Rumour has it that the production line marked ‘Gallardo’ will glide gently to a halt in August this year to allow tooling for the all-new baby Lamborghini to begin, which may or may not go on sale before the summer of next year depending on (a) who you talk to at Lamborghini, and (b) if you believe what they say to be true.
Either way, and despite the imminent ceasing of the now 10-year-old Gallardo’s production, this is the last time that Lamborghini will breathe new life into its smallest but biggest-selling car. And as last hurrahs go, this is not exactly one to take your breath away.
What we are talking about is a mild redesign of both nose and tail, one that introduces the weirdly triangular, some say slightly vulgar, design themes that appear pretty much all over the Aventador and the limited-edition Sesto Elemento.
There’s also a new design of 19-inch alloy wheel and larger air intakes have been carved into the bodywork just ahead of the front wheels, again drawing on the sharp-edged visual themes pioneered on Lamborghini’s most recent creations.

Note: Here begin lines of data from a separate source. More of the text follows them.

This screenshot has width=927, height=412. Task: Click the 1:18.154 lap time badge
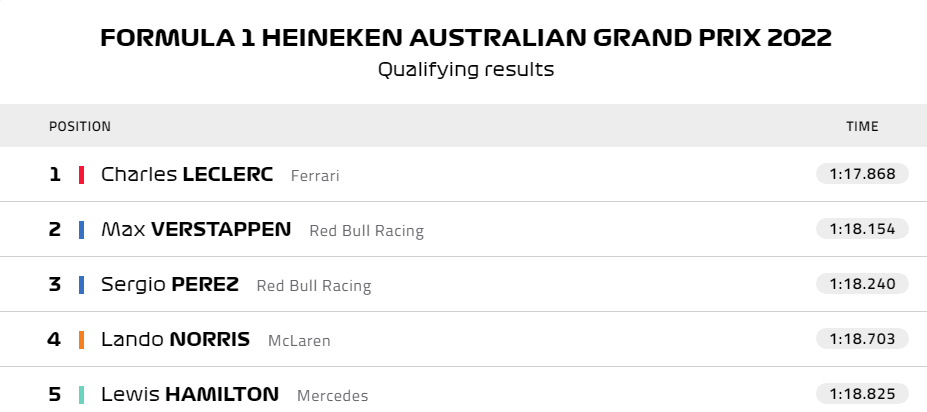click(862, 229)
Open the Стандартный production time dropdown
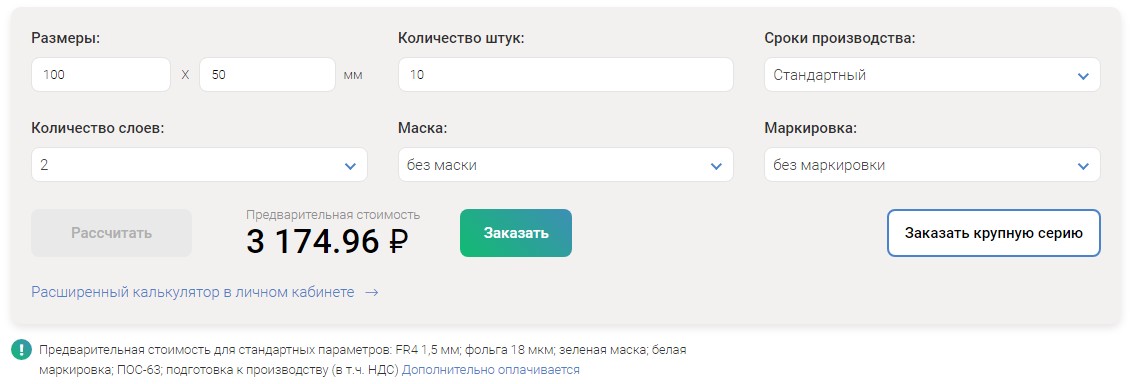1131x384 pixels. point(932,74)
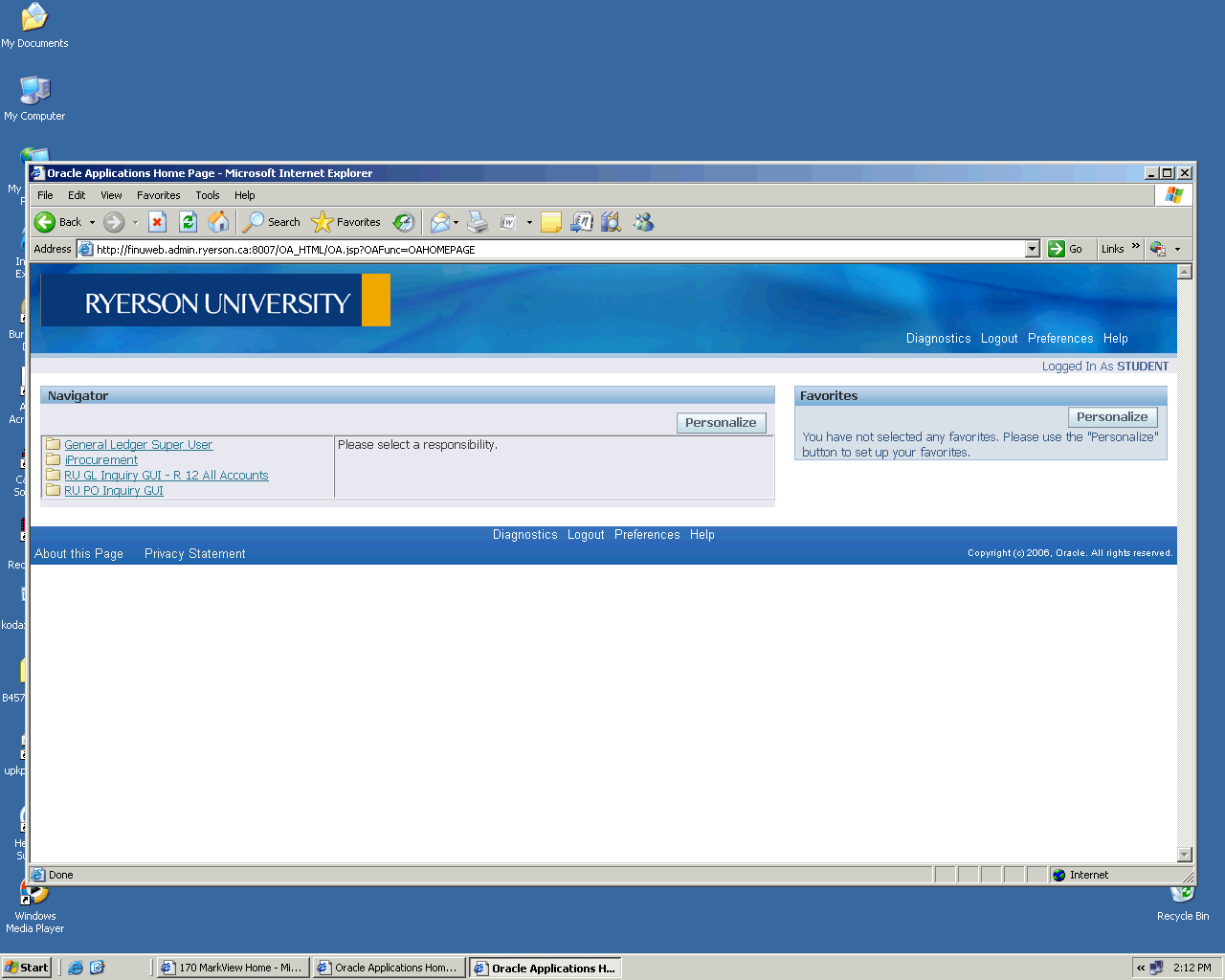Click Logout in the top header
This screenshot has height=980, width=1225.
[998, 339]
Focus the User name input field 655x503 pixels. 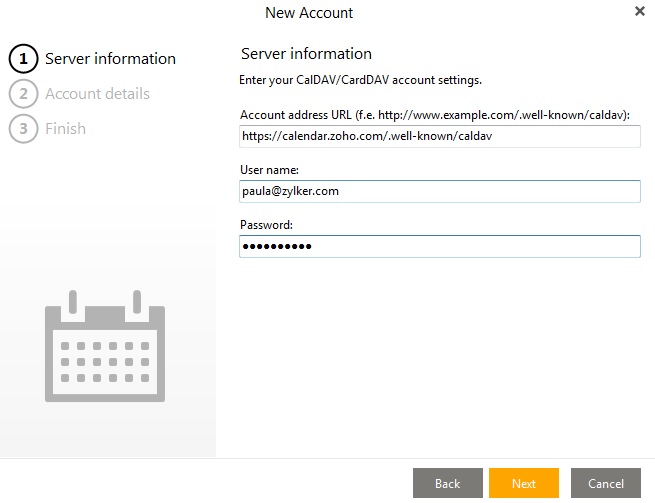point(440,191)
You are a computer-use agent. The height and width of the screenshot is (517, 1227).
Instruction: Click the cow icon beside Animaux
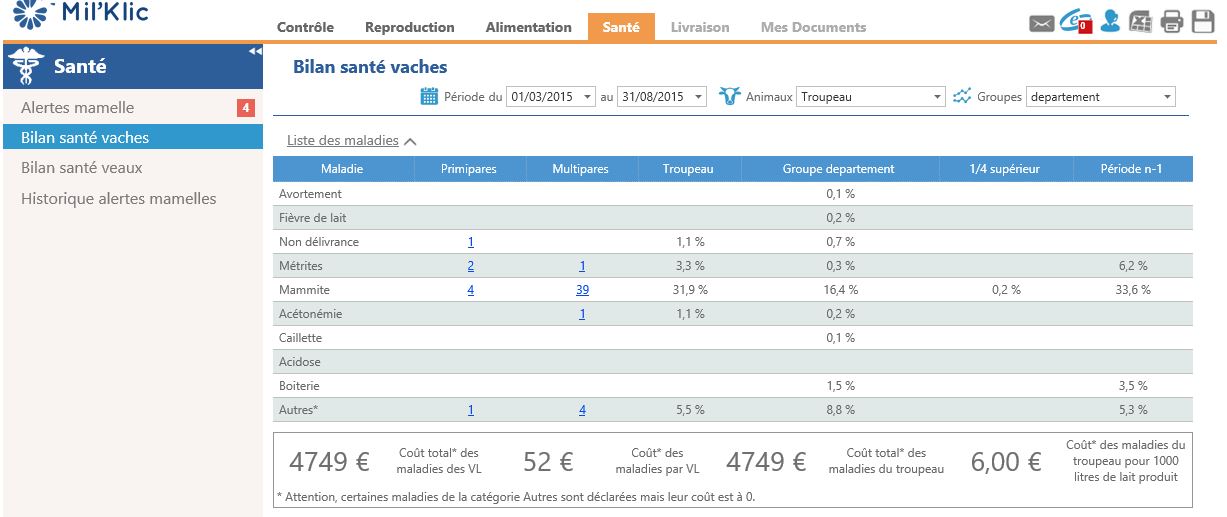pyautogui.click(x=728, y=97)
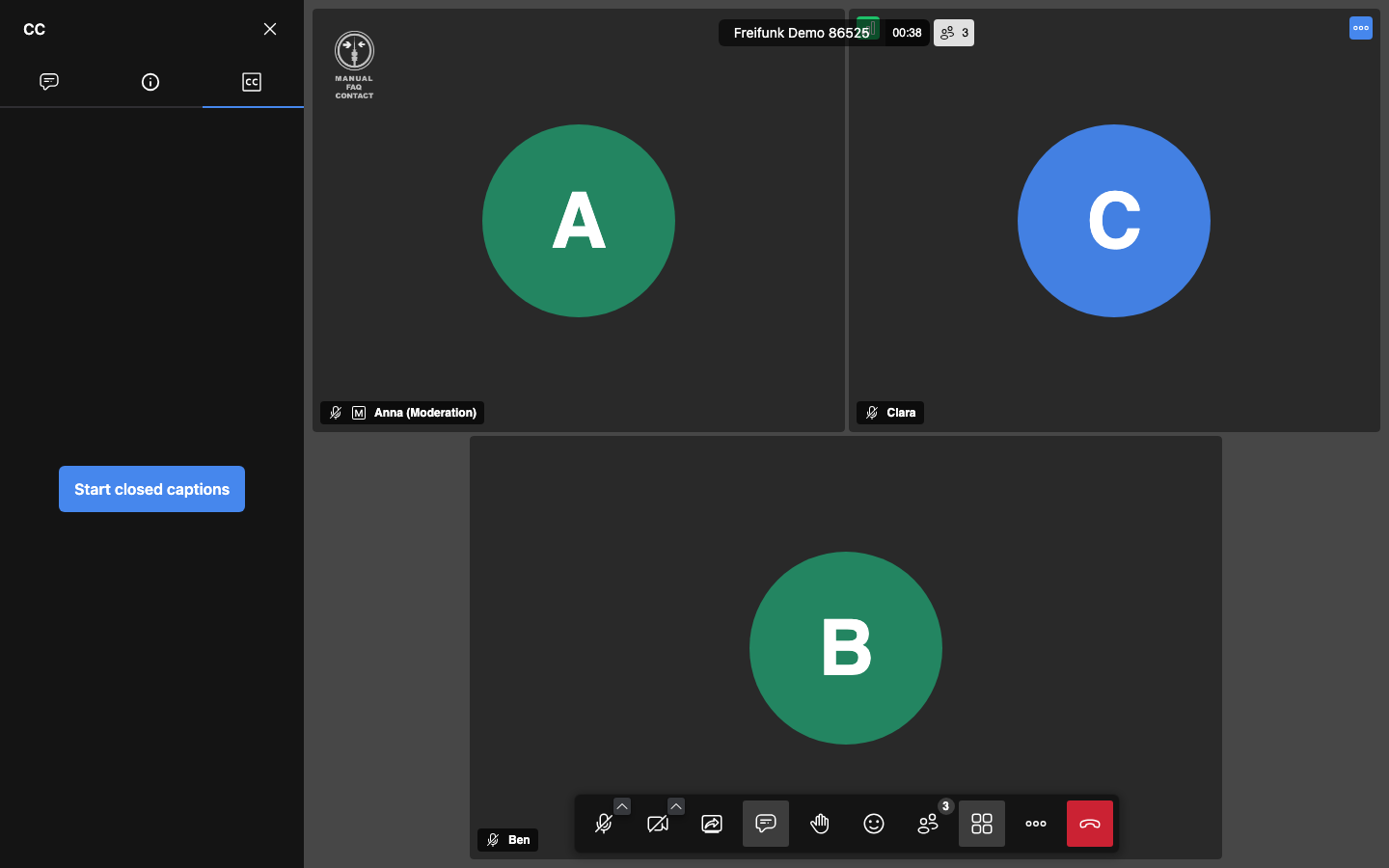Open the more actions menu in the toolbar
The width and height of the screenshot is (1389, 868).
[1036, 824]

Alongside the bigger rear grille – which, says Lamborghini, “improves the thermodynamic efficiency” of the V10 (without providing it with any more power, torque or ecological credentials compared with what’s gone before) – the overall effect, visually at least, is subtle yet dramatic, both at the same time.
What's it like?
You can spot the 2013 Gallardo fairly easily compared with its predecessors, old or recent, but whether the design tweaks are a step forwards or a step sideways is another matter – or could they even be a step backwards?

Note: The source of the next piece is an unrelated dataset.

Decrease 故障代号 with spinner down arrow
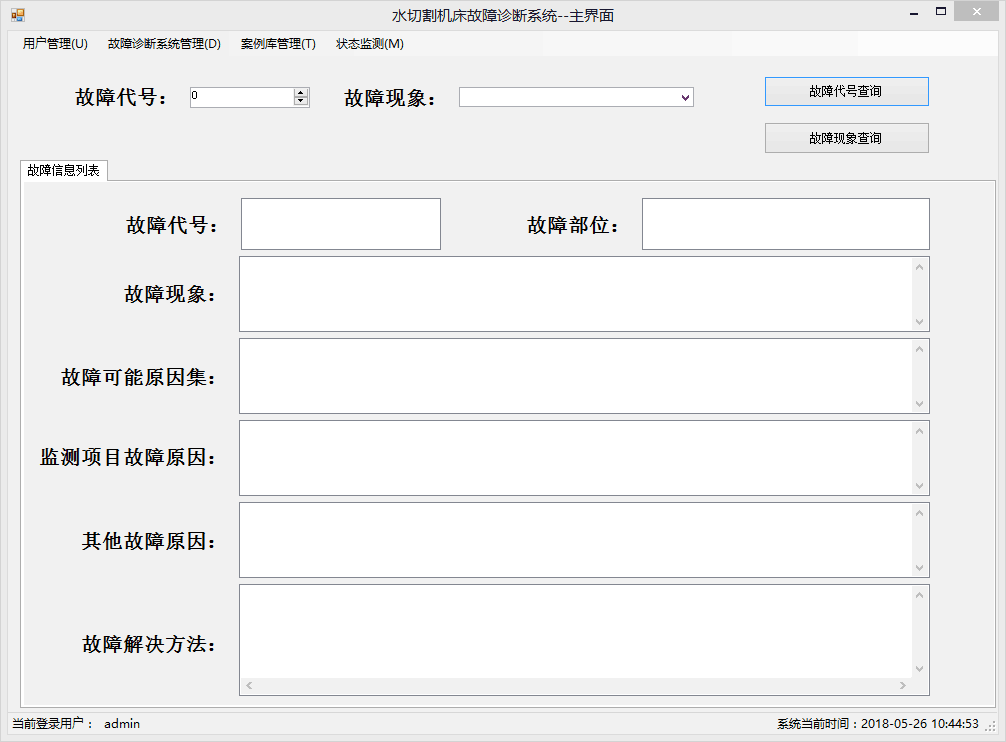This screenshot has height=742, width=1006. click(300, 101)
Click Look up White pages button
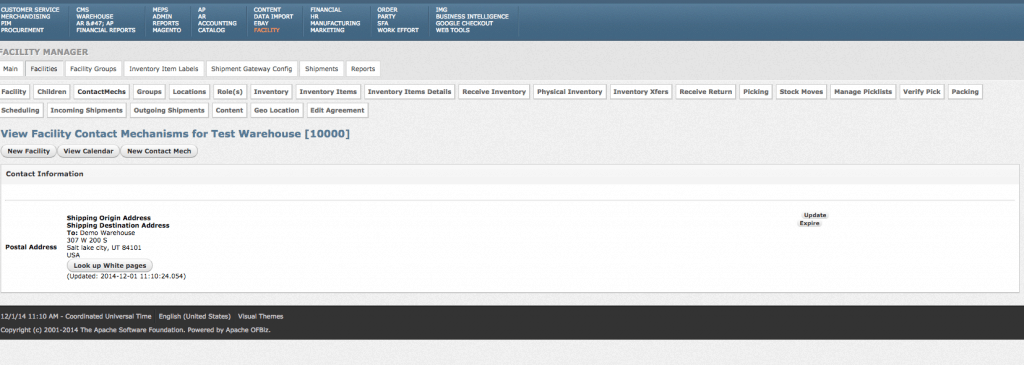Image resolution: width=1024 pixels, height=365 pixels. 110,266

Whatever your take on the way that it looks (personally, I think the Gallardo has become less good looking as it has grown older) what lurks beneath the skin hasn’t really changed.
Apart from the new, fractionally lighter alloy wheels, it hasn’t really changed at all, in fact. You still get the same 5.2-litre V10 that produces a thoroughly rousing 553bhp at 8000rpm and 398lb ft at 6500rpm. That’s good enough to fire the 1625kg, four-wheel-drive LP560-4 to 62mph from rest in 4.0sec and to a top speed of 201mph.
Trouble is, in the case of the test car, you also get the same old six-speed paddle-shift gearbox, which feels even more antiquated in its operation than it did before, especially compared with what’s on offer in most, if not all, of its rivals at the same price (£165k).
And unfortunately, much the same can be said about the rest of the way this car now drives – and operates inside – relative to its key competition.
Should I buy one?
There’s still an underlying sense of excitement about looking at, listening to and driving the Lamborghini Gallardo – because anything that makes this much of a fuss about merely going down the road still deserves its place in the heart of the true enthusiast.
If you look closely at what’s actually on offer between the cracks, however, the truth is not that pretty compared with what’s available from not just Ferrari and McLaren nowadays but also Porsche and even Audi.